We reduce the number of filings considered per day to a maximum of 5 for demo purposes so that you can run this notebook on your local machine. You can run it without reducing the size, but it takes significantly longer because each SEC filing is downloaded in series.

Feel free to add a parallel downloader to accelerate the process.

Download Filing 4 Data

Let’s implement the download and XML parse methods. The XML parser extracts all non-derivative transactions listed in the 4 filing. It considers disposal and acquisition of items and calculates the sum of all transactions (sold and bought).

Important: the downloader doesn’t differentiate between filing issuer and reporter. In other words, we download the issuer’s and reporter’s filing. The reported transactions in both filings are the same and we double count transactions.

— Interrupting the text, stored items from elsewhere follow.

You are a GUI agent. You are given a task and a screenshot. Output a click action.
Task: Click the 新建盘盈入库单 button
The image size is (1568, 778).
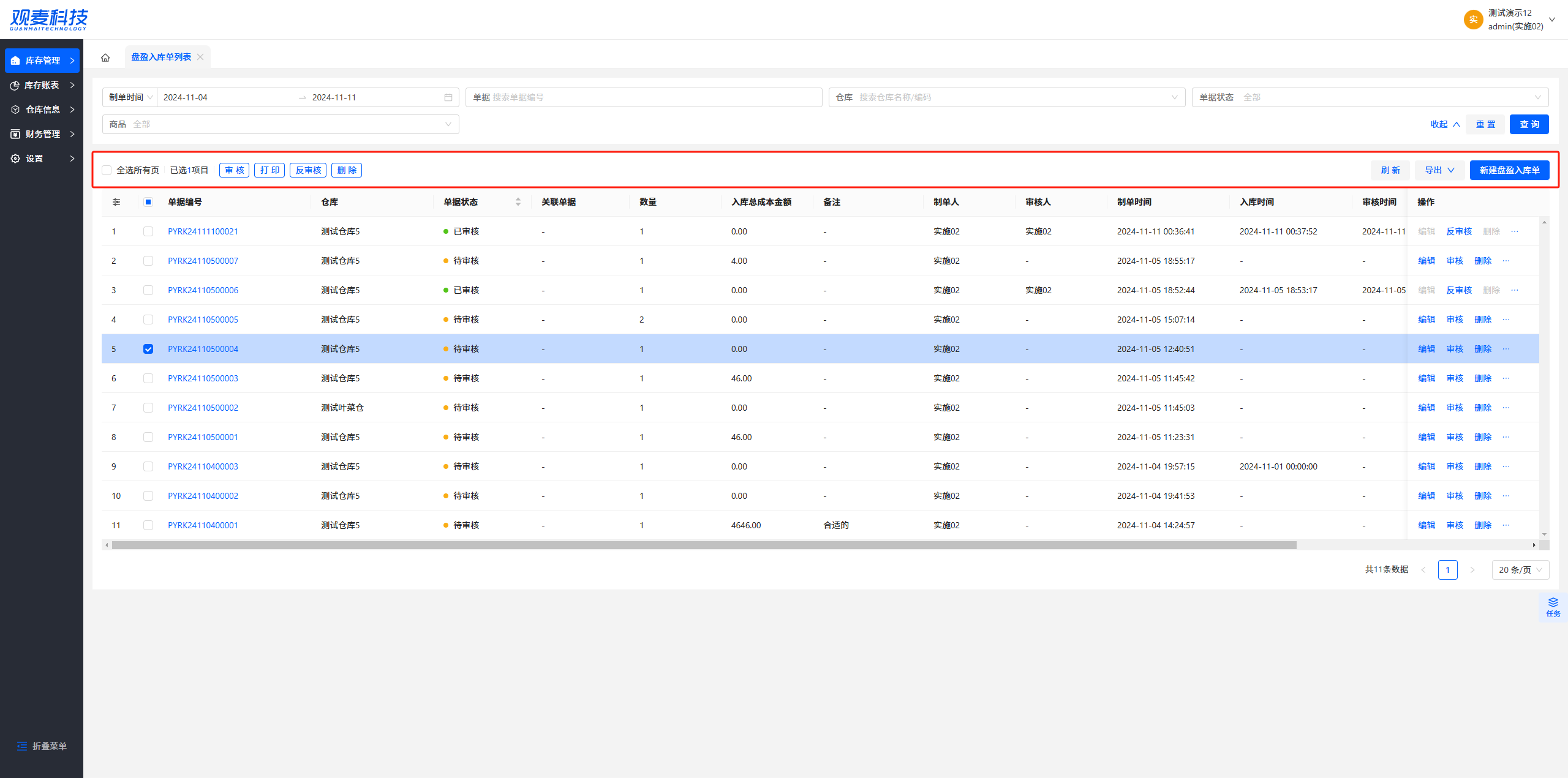coord(1509,170)
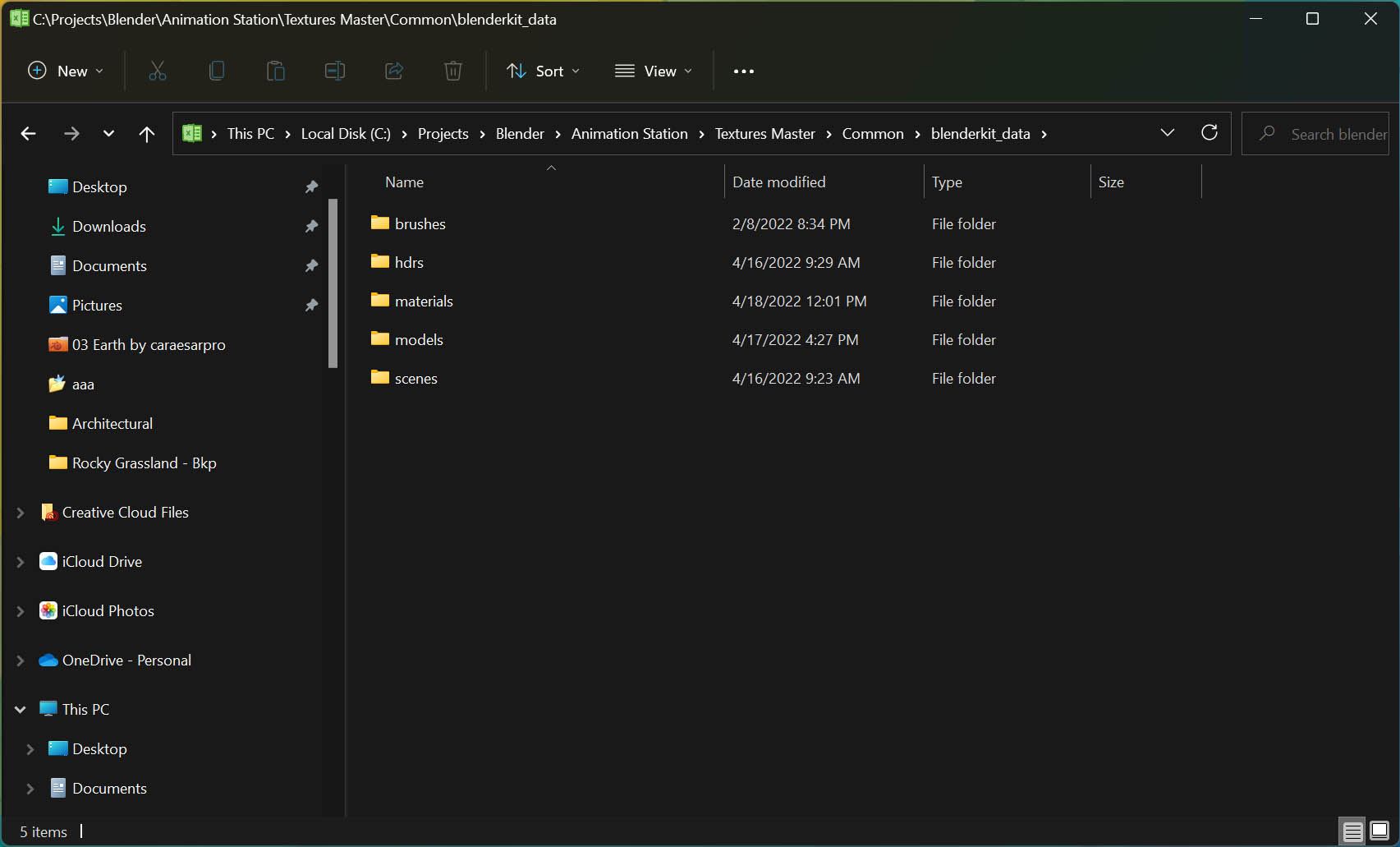Viewport: 1400px width, 847px height.
Task: Collapse This PC in the sidebar
Action: click(x=20, y=708)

That’s OK for demonstration purposes but has to be cleaned when building a production version.

Preparation for plotting

We transform `filings` into a pandas dataframe with the following columns: filedAt, type, CIK, ticker, companyName, linkToTxt, linkToHtml, nonDerivativeTransactions (previously added)

Bucketize

For each day we summarise all transactions and create a new dictionary bins.

Plotting

We plot a bar chart where each bar represents the total transactions per day.